TASK TO CARRY OUT: A precise repetition of every line below is the required answer.

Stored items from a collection
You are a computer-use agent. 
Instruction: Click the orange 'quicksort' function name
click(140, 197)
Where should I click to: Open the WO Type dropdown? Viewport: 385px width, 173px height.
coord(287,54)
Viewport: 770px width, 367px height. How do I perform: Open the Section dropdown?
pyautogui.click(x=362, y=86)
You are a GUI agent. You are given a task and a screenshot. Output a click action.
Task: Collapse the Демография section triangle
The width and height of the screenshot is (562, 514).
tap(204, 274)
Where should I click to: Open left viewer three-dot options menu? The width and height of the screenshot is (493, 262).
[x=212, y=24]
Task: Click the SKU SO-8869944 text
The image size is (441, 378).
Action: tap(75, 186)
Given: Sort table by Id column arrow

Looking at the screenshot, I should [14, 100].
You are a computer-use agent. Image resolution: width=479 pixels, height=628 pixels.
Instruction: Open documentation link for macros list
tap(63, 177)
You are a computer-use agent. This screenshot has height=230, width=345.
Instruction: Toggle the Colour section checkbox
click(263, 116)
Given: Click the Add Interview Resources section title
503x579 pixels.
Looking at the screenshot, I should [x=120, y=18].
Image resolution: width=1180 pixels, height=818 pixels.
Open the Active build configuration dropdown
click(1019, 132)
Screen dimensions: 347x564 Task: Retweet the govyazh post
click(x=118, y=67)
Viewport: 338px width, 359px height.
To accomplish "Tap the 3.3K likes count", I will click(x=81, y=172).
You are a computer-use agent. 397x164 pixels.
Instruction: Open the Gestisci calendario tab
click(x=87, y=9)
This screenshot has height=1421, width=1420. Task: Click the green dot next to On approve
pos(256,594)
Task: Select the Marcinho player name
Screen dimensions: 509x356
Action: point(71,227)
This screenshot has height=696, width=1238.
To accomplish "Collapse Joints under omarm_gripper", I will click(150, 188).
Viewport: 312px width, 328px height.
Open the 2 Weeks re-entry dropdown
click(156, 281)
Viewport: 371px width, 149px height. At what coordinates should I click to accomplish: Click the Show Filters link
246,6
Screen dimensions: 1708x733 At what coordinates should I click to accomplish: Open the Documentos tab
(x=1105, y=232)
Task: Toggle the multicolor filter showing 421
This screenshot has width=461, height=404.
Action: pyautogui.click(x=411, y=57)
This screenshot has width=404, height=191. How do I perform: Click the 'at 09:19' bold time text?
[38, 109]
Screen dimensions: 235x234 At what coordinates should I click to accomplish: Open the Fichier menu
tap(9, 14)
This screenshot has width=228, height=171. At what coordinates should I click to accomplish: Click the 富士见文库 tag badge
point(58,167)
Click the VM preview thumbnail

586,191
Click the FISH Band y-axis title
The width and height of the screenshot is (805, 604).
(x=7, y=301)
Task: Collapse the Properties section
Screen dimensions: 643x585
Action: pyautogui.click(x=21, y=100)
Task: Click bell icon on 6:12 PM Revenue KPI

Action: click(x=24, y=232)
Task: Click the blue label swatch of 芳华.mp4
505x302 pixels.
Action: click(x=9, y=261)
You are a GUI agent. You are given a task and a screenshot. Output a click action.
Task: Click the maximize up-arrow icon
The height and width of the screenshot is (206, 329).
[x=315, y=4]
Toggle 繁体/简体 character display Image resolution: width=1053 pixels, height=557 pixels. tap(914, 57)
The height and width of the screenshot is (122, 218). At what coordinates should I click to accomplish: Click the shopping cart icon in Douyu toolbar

RESPONSE TO THIS TASK:
You are a computer-use agent. 
Instruction: Click the orange 'quicksort' function name
click(140, 197)
Where should I click to: Open the WO Type dropdown? Viewport: 385px width, 173px height.
coord(287,54)
Viewport: 770px width, 367px height. How do I perform: Open the Section dropdown?
pyautogui.click(x=362, y=86)
You are a GUI agent. You are given a task and a screenshot. Output a click action.
Task: Collapse the Демография section triangle
The width and height of the screenshot is (562, 514).
tap(204, 274)
Where should I click to: Open left viewer three-dot options menu? The width and height of the screenshot is (493, 262).
[x=212, y=24]
Task: Click the SKU SO-8869944 text
The image size is (441, 378).
Action: tap(75, 186)
Given: Sort table by Id column arrow

Looking at the screenshot, I should [14, 100].
You are a computer-use agent. Image resolution: width=479 pixels, height=628 pixels.
Instruction: Open documentation link for macros list
tap(63, 177)
You are a computer-use agent. This screenshot has height=230, width=345.
Instruction: Toggle the Colour section checkbox
click(263, 116)
Given: Click the Add Interview Resources section title
503x579 pixels.
Looking at the screenshot, I should [x=120, y=18].
Image resolution: width=1180 pixels, height=818 pixels.
Open the Active build configuration dropdown
click(1019, 132)
Screen dimensions: 347x564 Task: Retweet the govyazh post
click(x=118, y=67)
Viewport: 338px width, 359px height.
To accomplish "Tap the 3.3K likes count", I will click(x=81, y=172).
You are a computer-use agent. 397x164 pixels.
Instruction: Open the Gestisci calendario tab
click(x=87, y=9)
This screenshot has height=1421, width=1420. Task: Click the green dot next to On approve
pos(256,594)
Task: Select the Marcinho player name
Screen dimensions: 509x356
Action: point(71,227)
This screenshot has height=696, width=1238.
To accomplish "Collapse Joints under omarm_gripper", I will click(150, 188).
Viewport: 312px width, 328px height.
Open the 2 Weeks re-entry dropdown
click(156, 281)
Viewport: 371px width, 149px height. At what coordinates should I click to accomplish: Click the Show Filters link
246,6
Screen dimensions: 1708x733 At what coordinates should I click to accomplish: Open the Documentos tab
(x=1105, y=232)
Task: Toggle the multicolor filter showing 421
This screenshot has width=461, height=404.
Action: pyautogui.click(x=411, y=57)
This screenshot has width=404, height=191. How do I perform: Click the 'at 09:19' bold time text?
[38, 109]
Screen dimensions: 235x234 At what coordinates should I click to accomplish: Open the Fichier menu
tap(9, 14)
This screenshot has width=228, height=171. At what coordinates should I click to accomplish: Click the 富士见文库 tag badge
point(58,167)
Click the VM preview thumbnail

586,191
Click the FISH Band y-axis title
The width and height of the screenshot is (805, 604).
(x=7, y=301)
Task: Collapse the Properties section
Screen dimensions: 643x585
Action: pyautogui.click(x=21, y=100)
Task: Click bell icon on 6:12 PM Revenue KPI

Action: click(x=24, y=232)
Task: Click the blue label swatch of 芳华.mp4
505x302 pixels.
Action: click(x=9, y=261)
You are a GUI agent. You are given a task and a screenshot. Output a click action.
Task: Click the maximize up-arrow icon
The height and width of the screenshot is (206, 329).
[x=315, y=4]
Toggle 繁体/简体 character display Image resolution: width=1053 pixels, height=557 pixels. tap(914, 57)
The height and width of the screenshot is (122, 218). At what coordinates should I click to accomplish: Click the shopping cart icon in Douyu toolbar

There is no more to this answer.